TASK DESCRIPTION — When the line containing "Task: Collapse the" appears in the entries below, begin printing there and stop after the line containing "Open dotONE Performance tile"; print each of those lines exactly and no other line.

Dataset items:
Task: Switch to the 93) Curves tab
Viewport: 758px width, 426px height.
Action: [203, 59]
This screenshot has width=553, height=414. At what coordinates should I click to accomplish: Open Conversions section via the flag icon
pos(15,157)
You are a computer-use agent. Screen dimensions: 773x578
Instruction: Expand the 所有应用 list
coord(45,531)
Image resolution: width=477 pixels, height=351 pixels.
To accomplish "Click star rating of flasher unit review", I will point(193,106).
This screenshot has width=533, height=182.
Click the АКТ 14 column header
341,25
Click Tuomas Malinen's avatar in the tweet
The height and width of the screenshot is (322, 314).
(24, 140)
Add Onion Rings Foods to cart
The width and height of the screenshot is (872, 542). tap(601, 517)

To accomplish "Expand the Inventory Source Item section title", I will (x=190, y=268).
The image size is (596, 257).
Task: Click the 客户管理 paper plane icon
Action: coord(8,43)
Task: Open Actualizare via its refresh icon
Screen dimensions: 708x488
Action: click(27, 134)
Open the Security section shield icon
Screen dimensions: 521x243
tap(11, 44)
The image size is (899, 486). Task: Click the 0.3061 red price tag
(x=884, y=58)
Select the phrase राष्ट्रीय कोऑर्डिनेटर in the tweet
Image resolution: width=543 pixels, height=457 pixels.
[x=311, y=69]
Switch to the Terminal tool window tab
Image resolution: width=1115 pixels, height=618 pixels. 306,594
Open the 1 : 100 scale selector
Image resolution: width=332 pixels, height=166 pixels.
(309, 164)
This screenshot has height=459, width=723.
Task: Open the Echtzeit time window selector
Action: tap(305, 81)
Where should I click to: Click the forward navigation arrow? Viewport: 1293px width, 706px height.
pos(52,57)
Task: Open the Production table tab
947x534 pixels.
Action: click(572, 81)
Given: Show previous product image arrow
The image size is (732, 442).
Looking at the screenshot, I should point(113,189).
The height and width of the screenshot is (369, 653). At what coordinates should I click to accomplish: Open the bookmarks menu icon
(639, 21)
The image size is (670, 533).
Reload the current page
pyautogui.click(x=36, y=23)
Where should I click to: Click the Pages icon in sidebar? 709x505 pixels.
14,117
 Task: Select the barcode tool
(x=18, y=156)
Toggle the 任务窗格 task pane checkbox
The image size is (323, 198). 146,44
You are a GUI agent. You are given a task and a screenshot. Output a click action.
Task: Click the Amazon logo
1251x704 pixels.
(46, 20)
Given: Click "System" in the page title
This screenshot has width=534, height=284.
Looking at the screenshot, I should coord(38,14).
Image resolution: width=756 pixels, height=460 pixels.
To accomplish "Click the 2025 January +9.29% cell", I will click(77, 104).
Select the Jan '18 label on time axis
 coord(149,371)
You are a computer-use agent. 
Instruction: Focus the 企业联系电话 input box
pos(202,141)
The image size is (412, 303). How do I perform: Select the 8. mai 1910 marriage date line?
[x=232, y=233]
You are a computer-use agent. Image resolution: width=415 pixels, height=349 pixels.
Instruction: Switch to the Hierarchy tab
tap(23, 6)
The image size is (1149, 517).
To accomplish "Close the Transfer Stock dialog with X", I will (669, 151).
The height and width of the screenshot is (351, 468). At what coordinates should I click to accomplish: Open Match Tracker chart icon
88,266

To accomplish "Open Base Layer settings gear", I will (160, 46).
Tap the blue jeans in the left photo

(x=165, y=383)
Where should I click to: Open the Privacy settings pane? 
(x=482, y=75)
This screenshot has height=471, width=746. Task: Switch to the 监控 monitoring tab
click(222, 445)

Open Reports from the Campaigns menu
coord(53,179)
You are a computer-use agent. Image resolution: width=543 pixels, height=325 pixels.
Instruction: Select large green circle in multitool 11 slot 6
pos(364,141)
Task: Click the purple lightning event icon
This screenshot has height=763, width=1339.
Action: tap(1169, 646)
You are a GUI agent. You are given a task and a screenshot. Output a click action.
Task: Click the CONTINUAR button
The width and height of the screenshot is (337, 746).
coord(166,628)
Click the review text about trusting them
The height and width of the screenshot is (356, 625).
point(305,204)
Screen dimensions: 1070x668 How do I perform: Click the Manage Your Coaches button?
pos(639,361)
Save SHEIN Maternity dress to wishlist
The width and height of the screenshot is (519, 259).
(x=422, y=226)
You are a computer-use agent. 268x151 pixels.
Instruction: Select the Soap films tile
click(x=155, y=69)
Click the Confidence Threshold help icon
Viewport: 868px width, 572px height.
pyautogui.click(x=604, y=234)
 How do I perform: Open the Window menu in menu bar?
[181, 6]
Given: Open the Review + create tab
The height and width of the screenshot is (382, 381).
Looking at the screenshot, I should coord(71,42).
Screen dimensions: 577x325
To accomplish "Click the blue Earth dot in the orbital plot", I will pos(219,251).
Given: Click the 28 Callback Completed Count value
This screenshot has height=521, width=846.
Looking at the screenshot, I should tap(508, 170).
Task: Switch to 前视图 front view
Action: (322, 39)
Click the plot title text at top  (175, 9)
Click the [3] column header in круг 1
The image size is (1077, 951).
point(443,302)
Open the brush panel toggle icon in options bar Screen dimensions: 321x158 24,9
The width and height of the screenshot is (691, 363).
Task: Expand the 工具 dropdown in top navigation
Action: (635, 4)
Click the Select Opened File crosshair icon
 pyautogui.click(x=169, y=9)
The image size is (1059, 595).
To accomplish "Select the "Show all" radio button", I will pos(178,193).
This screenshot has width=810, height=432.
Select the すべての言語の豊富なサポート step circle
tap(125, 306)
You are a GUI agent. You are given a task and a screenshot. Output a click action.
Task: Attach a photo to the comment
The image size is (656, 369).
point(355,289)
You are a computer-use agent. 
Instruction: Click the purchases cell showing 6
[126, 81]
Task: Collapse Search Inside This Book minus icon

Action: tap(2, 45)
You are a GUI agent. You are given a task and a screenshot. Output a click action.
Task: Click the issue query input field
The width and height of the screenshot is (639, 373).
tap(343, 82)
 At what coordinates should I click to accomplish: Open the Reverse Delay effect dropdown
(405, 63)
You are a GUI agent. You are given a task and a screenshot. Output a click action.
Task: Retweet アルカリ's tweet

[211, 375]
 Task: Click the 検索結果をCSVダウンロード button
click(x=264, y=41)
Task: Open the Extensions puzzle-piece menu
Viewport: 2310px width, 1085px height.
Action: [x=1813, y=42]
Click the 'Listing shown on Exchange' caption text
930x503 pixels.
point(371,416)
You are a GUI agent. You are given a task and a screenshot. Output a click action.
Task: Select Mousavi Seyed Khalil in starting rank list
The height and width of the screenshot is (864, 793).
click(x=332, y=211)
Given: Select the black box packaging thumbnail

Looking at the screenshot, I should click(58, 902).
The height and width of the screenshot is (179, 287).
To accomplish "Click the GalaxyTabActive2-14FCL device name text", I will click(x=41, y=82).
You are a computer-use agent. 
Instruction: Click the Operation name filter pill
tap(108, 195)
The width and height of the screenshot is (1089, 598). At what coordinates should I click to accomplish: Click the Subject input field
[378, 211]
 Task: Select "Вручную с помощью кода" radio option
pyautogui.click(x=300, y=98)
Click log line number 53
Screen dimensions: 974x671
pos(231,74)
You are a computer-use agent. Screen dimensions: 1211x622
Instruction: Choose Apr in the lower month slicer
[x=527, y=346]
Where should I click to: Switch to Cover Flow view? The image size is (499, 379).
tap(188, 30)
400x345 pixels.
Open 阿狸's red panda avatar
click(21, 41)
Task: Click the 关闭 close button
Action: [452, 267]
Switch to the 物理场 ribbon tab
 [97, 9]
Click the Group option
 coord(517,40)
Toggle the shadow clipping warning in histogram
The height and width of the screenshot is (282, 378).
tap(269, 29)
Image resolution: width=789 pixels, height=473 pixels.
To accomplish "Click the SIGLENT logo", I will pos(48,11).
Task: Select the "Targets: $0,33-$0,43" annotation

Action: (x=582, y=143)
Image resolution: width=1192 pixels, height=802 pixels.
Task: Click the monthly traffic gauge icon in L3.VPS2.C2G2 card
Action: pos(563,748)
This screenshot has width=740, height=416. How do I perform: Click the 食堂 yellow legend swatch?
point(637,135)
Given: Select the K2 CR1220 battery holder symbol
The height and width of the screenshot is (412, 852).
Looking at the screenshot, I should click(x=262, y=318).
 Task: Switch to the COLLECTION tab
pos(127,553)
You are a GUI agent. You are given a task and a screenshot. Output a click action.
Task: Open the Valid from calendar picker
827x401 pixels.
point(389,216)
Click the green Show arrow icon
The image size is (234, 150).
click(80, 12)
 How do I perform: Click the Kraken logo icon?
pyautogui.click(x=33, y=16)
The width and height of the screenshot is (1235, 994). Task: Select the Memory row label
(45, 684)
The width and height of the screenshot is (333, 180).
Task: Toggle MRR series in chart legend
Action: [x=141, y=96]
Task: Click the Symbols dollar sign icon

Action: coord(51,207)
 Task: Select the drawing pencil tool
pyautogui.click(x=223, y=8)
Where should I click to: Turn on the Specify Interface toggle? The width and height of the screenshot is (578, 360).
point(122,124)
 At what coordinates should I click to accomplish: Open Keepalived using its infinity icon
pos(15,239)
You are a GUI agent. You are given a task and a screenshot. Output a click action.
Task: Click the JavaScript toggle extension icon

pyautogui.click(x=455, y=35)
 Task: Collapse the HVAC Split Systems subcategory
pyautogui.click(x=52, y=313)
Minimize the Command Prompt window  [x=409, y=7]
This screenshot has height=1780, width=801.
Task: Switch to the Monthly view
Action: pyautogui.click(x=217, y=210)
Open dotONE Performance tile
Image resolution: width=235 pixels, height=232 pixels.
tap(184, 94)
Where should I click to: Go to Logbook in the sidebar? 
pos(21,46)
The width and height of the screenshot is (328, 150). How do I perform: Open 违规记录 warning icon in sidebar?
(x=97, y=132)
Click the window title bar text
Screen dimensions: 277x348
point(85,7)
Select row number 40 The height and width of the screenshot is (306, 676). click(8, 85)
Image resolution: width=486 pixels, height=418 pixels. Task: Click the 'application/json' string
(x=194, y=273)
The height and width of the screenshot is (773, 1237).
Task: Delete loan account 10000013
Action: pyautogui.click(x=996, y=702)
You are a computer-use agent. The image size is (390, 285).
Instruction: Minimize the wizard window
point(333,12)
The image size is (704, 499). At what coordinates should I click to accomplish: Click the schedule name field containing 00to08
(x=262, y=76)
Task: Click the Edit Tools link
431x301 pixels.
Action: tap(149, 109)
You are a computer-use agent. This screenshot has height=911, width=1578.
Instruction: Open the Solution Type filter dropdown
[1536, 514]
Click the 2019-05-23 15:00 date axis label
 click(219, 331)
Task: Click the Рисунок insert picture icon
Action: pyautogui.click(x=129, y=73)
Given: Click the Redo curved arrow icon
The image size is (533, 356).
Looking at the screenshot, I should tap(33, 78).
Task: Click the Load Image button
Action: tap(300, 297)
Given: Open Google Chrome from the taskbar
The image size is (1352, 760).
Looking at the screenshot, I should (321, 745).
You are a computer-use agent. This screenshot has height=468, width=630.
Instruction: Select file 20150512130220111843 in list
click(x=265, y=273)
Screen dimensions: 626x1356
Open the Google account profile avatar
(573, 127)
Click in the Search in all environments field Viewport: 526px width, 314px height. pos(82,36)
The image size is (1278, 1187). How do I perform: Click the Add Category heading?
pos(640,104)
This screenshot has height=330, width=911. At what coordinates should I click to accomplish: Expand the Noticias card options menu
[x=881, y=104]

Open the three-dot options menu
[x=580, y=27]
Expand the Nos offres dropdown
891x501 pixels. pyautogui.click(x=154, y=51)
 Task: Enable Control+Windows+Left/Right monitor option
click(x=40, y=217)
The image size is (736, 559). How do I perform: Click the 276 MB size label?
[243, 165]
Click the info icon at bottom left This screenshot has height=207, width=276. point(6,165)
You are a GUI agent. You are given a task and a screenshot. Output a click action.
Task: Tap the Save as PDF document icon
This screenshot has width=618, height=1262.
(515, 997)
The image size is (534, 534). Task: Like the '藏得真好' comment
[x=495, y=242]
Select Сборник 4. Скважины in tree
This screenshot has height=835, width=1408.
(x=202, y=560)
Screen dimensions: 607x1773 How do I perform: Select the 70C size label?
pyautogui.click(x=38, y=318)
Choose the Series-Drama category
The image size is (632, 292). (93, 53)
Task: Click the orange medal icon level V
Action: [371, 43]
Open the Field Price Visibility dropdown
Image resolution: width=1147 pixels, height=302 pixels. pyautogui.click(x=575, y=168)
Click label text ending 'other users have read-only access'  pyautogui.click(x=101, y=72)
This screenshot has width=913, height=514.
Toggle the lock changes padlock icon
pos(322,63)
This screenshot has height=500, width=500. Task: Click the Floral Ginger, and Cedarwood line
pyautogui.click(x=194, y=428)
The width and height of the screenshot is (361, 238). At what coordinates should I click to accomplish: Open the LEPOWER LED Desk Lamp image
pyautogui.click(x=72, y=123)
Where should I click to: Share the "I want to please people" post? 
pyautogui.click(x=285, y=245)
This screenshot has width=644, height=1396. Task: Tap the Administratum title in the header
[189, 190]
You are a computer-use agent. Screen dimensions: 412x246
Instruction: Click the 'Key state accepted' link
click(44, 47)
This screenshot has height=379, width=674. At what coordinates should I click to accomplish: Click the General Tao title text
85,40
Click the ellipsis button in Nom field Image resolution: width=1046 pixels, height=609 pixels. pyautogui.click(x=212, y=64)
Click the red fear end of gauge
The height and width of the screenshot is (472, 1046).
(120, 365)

EXPECTED ANSWER —
 Task: Collapse the HVAC Split Systems subcategory
pyautogui.click(x=52, y=313)
Minimize the Command Prompt window  [x=409, y=7]
This screenshot has height=1780, width=801.
Task: Switch to the Monthly view
Action: pyautogui.click(x=217, y=210)
Open dotONE Performance tile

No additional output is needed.